- _Instructions to follow_
Check each line of the records below for the word "will" and copy those where it appears.

- _Source data_
[Start of Attachment]
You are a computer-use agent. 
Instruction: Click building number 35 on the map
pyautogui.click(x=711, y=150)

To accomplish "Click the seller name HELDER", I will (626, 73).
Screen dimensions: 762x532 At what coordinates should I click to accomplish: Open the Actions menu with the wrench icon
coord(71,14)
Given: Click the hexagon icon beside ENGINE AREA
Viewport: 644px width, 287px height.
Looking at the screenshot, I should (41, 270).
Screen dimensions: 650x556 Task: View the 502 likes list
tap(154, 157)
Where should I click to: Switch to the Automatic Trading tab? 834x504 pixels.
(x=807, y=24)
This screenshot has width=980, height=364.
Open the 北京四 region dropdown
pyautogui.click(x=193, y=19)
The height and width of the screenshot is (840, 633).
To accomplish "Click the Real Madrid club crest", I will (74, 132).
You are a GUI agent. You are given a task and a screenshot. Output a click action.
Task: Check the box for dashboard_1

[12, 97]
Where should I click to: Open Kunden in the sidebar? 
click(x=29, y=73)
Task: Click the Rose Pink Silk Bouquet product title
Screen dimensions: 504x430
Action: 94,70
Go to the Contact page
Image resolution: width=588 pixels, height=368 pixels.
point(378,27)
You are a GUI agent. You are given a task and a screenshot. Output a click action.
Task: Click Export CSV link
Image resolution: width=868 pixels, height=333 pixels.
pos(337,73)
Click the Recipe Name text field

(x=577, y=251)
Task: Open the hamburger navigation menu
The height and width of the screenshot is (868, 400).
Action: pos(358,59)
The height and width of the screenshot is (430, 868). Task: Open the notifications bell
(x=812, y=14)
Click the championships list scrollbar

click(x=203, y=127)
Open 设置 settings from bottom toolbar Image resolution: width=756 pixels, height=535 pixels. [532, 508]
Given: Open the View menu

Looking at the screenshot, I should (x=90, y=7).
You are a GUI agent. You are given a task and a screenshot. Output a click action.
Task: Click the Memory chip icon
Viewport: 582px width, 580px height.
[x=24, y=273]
[End of Attachment]
- _Answer to this exercise_
To accomplish "Click the seller name HELDER", I will (626, 73).
To accomplish "Click the Real Madrid club crest", I will (74, 132).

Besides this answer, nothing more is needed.